• DIRECTIONS FOR THIS TASK:
From the line below that contains "Where should I click to: Remove" to the line that contains "Task: Open fourth", repeat every line exactly, both ends included, and nothing else.

• MATERIALS PROVIDED:
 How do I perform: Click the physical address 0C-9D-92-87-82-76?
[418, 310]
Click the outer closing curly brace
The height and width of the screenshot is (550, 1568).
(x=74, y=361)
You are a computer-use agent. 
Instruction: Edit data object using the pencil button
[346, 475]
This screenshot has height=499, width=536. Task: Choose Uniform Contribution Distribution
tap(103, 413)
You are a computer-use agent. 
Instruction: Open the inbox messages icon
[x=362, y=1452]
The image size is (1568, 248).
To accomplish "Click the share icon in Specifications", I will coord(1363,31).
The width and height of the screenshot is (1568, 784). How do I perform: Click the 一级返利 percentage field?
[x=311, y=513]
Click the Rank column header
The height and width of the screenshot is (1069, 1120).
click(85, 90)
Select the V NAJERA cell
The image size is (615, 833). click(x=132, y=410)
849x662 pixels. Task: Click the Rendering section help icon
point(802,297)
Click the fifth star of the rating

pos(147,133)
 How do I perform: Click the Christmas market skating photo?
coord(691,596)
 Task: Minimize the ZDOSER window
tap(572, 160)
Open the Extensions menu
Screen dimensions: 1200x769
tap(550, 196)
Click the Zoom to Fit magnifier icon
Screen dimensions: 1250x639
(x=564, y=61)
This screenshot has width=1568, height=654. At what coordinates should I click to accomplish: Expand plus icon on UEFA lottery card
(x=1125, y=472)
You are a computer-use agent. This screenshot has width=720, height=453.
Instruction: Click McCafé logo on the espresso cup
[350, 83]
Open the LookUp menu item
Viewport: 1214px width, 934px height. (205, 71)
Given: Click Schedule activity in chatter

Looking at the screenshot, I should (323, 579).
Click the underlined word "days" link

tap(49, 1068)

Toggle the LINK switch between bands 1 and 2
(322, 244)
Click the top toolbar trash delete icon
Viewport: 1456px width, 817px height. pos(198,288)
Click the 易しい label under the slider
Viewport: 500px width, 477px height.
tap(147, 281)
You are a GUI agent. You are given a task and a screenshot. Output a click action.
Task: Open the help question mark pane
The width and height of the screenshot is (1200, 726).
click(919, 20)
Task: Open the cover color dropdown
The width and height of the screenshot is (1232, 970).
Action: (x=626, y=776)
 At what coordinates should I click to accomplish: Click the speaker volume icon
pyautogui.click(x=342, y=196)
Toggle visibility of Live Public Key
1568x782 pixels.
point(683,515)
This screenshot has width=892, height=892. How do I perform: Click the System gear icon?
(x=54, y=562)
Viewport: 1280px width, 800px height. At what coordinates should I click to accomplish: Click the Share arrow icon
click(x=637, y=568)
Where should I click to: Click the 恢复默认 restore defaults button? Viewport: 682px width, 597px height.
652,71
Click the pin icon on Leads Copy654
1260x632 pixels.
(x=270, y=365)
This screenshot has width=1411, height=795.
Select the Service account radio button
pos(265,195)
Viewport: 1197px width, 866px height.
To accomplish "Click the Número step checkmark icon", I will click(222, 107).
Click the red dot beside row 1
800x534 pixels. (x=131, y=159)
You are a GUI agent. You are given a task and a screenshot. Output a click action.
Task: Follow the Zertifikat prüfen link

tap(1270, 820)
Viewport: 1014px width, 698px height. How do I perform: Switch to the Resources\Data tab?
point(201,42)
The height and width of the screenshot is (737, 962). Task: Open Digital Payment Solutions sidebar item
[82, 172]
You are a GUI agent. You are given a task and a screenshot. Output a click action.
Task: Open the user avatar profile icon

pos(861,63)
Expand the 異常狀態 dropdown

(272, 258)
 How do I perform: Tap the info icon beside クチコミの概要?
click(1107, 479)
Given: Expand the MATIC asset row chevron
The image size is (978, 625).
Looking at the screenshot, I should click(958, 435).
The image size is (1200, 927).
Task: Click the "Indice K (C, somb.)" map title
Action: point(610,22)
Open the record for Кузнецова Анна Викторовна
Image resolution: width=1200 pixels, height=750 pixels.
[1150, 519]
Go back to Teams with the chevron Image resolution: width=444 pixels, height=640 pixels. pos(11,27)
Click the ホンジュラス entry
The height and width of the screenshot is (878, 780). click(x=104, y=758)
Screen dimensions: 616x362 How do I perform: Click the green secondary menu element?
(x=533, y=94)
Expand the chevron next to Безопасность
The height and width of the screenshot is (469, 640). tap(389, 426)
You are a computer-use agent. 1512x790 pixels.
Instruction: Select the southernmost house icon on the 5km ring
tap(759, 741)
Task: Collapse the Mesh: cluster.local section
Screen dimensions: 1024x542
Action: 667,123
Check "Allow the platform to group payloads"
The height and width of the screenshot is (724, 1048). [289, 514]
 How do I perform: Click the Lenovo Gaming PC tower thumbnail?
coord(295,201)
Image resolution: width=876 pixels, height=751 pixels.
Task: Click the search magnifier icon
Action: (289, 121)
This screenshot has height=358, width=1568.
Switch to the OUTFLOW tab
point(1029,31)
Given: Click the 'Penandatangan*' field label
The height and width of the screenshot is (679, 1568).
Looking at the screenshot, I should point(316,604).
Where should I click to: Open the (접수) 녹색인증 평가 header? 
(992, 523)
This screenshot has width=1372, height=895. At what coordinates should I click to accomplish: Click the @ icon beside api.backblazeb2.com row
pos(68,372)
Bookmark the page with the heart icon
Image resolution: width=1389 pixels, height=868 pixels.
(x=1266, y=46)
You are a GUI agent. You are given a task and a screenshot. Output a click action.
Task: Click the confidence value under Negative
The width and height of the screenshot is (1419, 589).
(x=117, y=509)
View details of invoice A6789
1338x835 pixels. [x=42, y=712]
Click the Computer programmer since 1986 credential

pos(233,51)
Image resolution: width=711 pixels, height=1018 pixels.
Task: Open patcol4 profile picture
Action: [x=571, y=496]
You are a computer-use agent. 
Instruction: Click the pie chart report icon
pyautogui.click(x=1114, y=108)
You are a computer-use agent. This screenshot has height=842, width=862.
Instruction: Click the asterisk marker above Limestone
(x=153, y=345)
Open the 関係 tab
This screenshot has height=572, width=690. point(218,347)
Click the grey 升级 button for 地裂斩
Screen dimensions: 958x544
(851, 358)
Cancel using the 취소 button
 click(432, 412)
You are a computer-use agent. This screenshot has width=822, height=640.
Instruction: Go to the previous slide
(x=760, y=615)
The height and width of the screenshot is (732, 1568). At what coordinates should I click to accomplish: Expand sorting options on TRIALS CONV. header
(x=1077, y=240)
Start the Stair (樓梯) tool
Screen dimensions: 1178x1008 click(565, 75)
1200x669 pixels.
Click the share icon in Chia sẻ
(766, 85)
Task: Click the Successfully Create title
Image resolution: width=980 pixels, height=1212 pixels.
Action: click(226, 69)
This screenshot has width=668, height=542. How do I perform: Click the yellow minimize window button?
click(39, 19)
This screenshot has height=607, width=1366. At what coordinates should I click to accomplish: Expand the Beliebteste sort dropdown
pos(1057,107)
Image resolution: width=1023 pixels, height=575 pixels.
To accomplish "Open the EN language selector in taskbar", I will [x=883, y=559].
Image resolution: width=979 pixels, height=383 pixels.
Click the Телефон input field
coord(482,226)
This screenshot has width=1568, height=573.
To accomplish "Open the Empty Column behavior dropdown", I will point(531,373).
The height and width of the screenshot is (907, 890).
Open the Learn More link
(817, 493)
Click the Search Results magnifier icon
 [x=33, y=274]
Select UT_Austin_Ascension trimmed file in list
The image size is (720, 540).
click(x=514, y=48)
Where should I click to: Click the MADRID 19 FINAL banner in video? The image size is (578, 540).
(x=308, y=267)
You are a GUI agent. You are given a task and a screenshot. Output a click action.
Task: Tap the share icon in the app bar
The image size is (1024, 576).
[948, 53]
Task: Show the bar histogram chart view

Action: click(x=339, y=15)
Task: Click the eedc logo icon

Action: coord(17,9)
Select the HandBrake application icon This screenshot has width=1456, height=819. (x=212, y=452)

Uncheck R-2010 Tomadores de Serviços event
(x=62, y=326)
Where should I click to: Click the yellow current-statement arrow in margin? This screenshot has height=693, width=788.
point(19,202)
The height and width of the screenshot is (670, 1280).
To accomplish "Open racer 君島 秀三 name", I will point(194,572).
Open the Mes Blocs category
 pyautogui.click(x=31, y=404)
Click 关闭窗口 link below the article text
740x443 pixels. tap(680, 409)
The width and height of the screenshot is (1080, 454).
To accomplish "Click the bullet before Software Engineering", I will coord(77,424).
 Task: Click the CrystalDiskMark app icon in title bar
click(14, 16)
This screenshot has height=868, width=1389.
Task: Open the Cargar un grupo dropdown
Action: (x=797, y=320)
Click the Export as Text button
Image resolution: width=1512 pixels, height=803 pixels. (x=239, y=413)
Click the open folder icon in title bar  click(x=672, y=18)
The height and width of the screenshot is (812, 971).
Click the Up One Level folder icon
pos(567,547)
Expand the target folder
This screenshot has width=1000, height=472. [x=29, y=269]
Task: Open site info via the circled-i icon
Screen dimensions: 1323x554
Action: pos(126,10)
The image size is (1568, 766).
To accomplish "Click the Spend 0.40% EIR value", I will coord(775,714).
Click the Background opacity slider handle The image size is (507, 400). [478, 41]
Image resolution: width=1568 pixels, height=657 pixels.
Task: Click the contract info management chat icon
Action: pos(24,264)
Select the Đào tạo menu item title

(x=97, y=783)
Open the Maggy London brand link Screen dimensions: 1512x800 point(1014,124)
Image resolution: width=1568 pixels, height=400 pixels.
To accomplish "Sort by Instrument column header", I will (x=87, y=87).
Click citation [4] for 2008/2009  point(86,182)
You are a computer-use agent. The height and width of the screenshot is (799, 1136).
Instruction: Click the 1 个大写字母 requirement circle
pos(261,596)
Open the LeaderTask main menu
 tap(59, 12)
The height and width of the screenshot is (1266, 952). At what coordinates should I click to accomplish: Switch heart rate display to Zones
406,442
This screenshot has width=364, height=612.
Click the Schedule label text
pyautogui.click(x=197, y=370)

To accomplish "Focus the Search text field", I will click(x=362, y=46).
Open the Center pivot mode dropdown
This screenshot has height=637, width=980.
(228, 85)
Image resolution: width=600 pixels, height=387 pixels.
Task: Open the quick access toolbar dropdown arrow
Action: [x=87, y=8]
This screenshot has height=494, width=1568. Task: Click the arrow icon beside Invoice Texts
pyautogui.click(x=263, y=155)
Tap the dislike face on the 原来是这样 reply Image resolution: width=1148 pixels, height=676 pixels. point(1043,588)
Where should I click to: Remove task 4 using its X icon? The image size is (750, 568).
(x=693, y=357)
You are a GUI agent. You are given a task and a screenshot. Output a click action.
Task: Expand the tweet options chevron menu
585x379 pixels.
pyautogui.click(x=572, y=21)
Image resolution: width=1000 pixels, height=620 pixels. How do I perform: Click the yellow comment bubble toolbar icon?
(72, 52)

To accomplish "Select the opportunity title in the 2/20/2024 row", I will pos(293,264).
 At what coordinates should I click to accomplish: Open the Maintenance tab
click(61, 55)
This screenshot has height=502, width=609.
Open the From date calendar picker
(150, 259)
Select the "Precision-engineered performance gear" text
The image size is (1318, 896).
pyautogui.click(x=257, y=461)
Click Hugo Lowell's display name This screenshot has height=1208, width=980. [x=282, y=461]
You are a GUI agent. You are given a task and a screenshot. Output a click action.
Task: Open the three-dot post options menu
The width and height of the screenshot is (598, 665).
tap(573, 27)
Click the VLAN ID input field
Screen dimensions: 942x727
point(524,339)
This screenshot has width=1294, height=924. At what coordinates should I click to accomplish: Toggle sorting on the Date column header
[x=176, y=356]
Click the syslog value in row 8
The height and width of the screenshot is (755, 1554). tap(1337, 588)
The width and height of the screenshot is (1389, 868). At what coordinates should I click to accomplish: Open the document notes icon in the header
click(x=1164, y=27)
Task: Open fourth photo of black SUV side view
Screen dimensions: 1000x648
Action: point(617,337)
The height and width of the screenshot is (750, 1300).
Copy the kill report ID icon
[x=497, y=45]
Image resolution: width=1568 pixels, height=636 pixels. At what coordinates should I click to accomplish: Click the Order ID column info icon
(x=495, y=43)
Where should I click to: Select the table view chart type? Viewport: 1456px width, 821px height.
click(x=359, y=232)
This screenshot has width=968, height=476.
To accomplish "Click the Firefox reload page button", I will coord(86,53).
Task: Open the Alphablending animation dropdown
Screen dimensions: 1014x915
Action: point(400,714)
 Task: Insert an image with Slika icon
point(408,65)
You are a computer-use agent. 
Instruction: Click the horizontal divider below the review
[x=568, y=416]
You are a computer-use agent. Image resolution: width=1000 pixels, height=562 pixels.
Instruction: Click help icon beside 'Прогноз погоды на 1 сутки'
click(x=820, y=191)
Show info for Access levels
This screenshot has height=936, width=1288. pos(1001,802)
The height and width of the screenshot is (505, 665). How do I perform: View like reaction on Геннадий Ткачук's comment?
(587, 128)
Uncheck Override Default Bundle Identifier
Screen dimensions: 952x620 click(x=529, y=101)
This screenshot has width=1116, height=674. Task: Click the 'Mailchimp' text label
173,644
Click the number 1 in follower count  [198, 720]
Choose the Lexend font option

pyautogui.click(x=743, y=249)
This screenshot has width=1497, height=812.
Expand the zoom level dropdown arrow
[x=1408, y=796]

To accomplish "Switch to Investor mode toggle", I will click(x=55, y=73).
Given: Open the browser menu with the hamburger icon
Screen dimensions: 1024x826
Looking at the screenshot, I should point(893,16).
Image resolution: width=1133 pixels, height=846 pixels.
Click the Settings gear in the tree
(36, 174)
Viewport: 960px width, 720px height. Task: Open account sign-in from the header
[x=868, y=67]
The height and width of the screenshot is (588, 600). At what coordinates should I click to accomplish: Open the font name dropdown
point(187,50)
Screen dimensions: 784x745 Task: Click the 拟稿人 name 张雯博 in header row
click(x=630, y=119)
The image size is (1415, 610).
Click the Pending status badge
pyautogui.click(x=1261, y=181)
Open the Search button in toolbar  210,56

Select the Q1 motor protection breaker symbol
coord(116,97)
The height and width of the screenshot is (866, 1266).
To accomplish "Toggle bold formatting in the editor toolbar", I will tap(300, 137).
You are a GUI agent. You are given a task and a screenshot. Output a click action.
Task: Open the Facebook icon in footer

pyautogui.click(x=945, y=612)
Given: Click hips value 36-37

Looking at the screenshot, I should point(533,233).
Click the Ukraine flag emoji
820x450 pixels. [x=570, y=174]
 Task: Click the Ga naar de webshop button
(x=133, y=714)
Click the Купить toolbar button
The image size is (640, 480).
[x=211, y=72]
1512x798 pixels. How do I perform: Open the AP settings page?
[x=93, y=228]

• REPLY TO THE TASK:
Where should I click to: Remove task 4 using its X icon? The image size is (750, 568).
(x=693, y=357)
You are a GUI agent. You are given a task and a screenshot. Output a click action.
Task: Expand the tweet options chevron menu
585x379 pixels.
pyautogui.click(x=572, y=21)
Image resolution: width=1000 pixels, height=620 pixels. How do I perform: Click the yellow comment bubble toolbar icon?
(72, 52)

To accomplish "Select the opportunity title in the 2/20/2024 row", I will pos(293,264).
 At what coordinates should I click to accomplish: Open the Maintenance tab
click(61, 55)
This screenshot has height=502, width=609.
Open the From date calendar picker
(150, 259)
Select the "Precision-engineered performance gear" text
The image size is (1318, 896).
pyautogui.click(x=257, y=461)
Click Hugo Lowell's display name This screenshot has height=1208, width=980. [x=282, y=461]
You are a GUI agent. You are given a task and a screenshot. Output a click action.
Task: Open the three-dot post options menu
The width and height of the screenshot is (598, 665).
tap(573, 27)
Click the VLAN ID input field
Screen dimensions: 942x727
point(524,339)
This screenshot has width=1294, height=924. At what coordinates should I click to accomplish: Toggle sorting on the Date column header
[x=176, y=356]
Click the syslog value in row 8
The height and width of the screenshot is (755, 1554). tap(1337, 588)
The width and height of the screenshot is (1389, 868). At what coordinates should I click to accomplish: Open the document notes icon in the header
click(x=1164, y=27)
Task: Open fourth photo of black SUV side view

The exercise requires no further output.